Friday, December 29, 2006

What I said. . .

I know it is music to no one’s ears to hear me toot my own horn, but it is nice to see that I am not only one who found Gerald Ford’s post-parting confession cowardly and immoral. Marty Kaplan and RJ Eskow, each writing for the Huffington Post, take unflinching aim at the now dead president. First, Kaplan:

There was no national interest to be served by [Ford] keeping his thoughts to himself. Former presidents may constitute a kind of Skull & Bones, but speaking out to try to save us from our next "long national nightmare" would have been way more patriotic than preserving the towel-snapping bonhomie of the Ex-POTUS Society.

. . . .

Why do these people wait? What does it say about Washington's code of conduct that loyalty to patrons, power and Party outweighs loyalty to truth, to country, to national security, to tens of thousands of America's finest young people, now wounded or dead?

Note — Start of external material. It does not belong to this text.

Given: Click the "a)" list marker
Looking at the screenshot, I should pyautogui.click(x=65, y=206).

But, while Kaplan forgives Bob Woodward’s silence, giving him the “permission structure” to cut himself a sweet deal by embargoing the truth, Eskow does not:

Here's how to have it both ways in Washington while avoiding your civic duty: Turn your back on your professional responsibility when it might take some guts, but make sure a story comes out later that demonstrates how right you were all along. Am I referring to Bob Woodward, who suppressed an interview for two years that might have changed the course of history? Or do I mean Gerald Ford, who wants to be remembered well now that he's gone?

I mean both.

I think the world of Marty Kaplan, but I think he's wrong to reserve his criticism for Ford in the matter of this interview. Woodward bears responsibility, too, although Ford's moral transgression is greater. There are no words strong enough to describe the shame that should follow a former President who knew a war was wrong, yet remained silent out of partisan loyalty even as young Americans continued to die.

Gerald Ford's proper epitaph, had this interview not come to light, would have been: "He obstructed justice, but he was a nice guy." His Nixon pardon didn't "heal the nation," pundits notwithstanding. It outraged a nation that was hungry for justice after being lied to and manipulated. That's why he lost in 1976.

. . . .

Woodward and his journalistic ilk have created an environment where their fellow Washington insiders can encourage and promote a tragic mistake like Iraq, through their silence and their support for the Republicans in '04, then magically wipe their own records clean with a well-timed interview.

. . . .

In fact, Woodward's confessional booth serves the same purpose as Ford's pardon-in-advance technique: It allows the powerful to do wrong with the comforting knowledge that all can be smoothed over further down the road.


Both Kaplan and Eskow go into more detail well worth reading. For my part, I’d just like to thank them both for getting my back.


What I didn’t say

Foreign Policy has released its annual list of the Top Ten Stories You Missed, and, I admit, I missed most of them, too. Six or seven of those stories are pretty disturbing, but the top four really starch my socks.


4. Russia Fuels Latin American Arms Race
3. Bush’s Post-Katrina Power Grab
2. China Runs Up African Debt
1. India helps Iran Build the Bomb, While the White House Looks the Other Way


Numbers two and four are pretty much self-explanatory and concern governments that the US has woefully little influence over, but the other two, well, them is us.

Story three concerns a little bit of language quietly inserted into an October defense spending bill that, as Congressional Quarterly put it, “takes the cuffs off” federal restraint during emergencies. The new law makes it much, much easier for the federal government (or, this “unitary executive”) to send troops without a state governor’s invitation into a trouble spot somewhere in this country to impose order. . . or martial law.

Story one concerns the disturbing confluence of two already disturbing storylines: Iran’s nuclear program and the Bush Administration’s new nuclear deal with India. It seems that while the White House is so hot and bothered about Tehran’s rush to develop nuclear weapons, it keeps cool about what several Indian concerns have done to aid Iran. What’s a little hypocrisy when you can make your friends some (more) money and beat the drums of war (more loudly) at the same time?

All ten stories are interesting, and I feel a bit sheepish about not noticing some of them, myself. So, again, this time to FP, thanks for getting my back.